After years of acquiring knowledge in your area of expertise, you’ve written a book in which you pass on what you’ve learned. You’re excited about getting it out into the world. It will go a long way toward establishing you as an authority, and you truly believe it will help the members of your target audience.
Now you just have to convince people to read it.
You’ve never been comfortable blowing your own horn, but you realize that you can’t sell what you don’t promote. With the same level of determination and angst that you put into the book itself, you turn your efforts to the back cover copy:
Armin Rosenblatt should have been satisfied with his life. An up-and-coming professor of particle physics at Harvard University, he’d published a dozen journal articles before his thirtieth birthday. But something was missing. There was, he felt, more to the universe than he could discover via the scientific method.
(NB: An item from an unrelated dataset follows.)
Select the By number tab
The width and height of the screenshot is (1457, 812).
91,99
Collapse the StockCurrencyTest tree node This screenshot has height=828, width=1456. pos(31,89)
Shocking his colleagues and his family, Dr. Rosenblatt left academia to attend spiritual retreats throughout the world, and his latent psychic abilities awakened as he immersed himself in a variety of practices. By the time he returned to his home in Connecticut five years later, he could move objects with his mind, heal people telepathically, control the weather, and predict the stock market with 98 percent accuracy. In HIDING IN PLAIN SIGHT: THE UNDISCOVERED SENSES, he shares his techniques, revealing how you can tap into your own mystical powers.
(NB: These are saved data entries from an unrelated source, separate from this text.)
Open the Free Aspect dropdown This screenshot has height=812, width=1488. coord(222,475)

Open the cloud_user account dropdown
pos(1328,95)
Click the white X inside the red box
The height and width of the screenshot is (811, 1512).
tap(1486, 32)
Are you ready to take the next step in your spiritual development? HIDING IN PLAIN SIGHT is an amazing resource, full of wisdom and never-before-explored insights.
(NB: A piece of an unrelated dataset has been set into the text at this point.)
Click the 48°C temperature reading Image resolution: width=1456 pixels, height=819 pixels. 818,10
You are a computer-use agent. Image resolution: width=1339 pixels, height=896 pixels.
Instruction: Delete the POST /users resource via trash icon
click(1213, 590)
A common mistake in back cover copywriting is placing too much emphasis on the awesome qualities of the author or the book. That sounds counterintuitive, but hear me out. Readers, above all, want to know how your book is going to benefit them. You won’t get that across unless you make it explicit.
Compare the above book description to a more reader-focused version:
Armin Rosenblatt, an up-and-coming physics professor at Harvard University, shocked his colleagues and his family when he left academia to attend spiritual retreats throughout the world. Certain that there was more to life than he could discover via the scientific method, he spent the next five years studying with various gurus and developing his latent psychic abilities. HIDING IN PLAIN SIGHT: THE UNDISCOVERED SENSES distills the wisdom he’s gained in his travels, revealing how you can tap into your own mystical powers. You’ll learn how to:
- move objects with your mind
- heal people telepathically
- control the weather in your neighborhood (without starting a tsunami somewhere else)
- predict the stock market with 98 percent accuracy
- … and much more
Are you ready to take the next step in your spiritual development? HIDING IN PLAIN SIGHT is an amazing resource, full of wisdom and never-before-explored insights.
See the difference? Both versions have something to say about the virtues of the book itself, but the second one spends far more time on what readers get if they avail themselves of the author’s expertise.
Make it about the readers. They’ll be more inclined to turn to the first page when you do.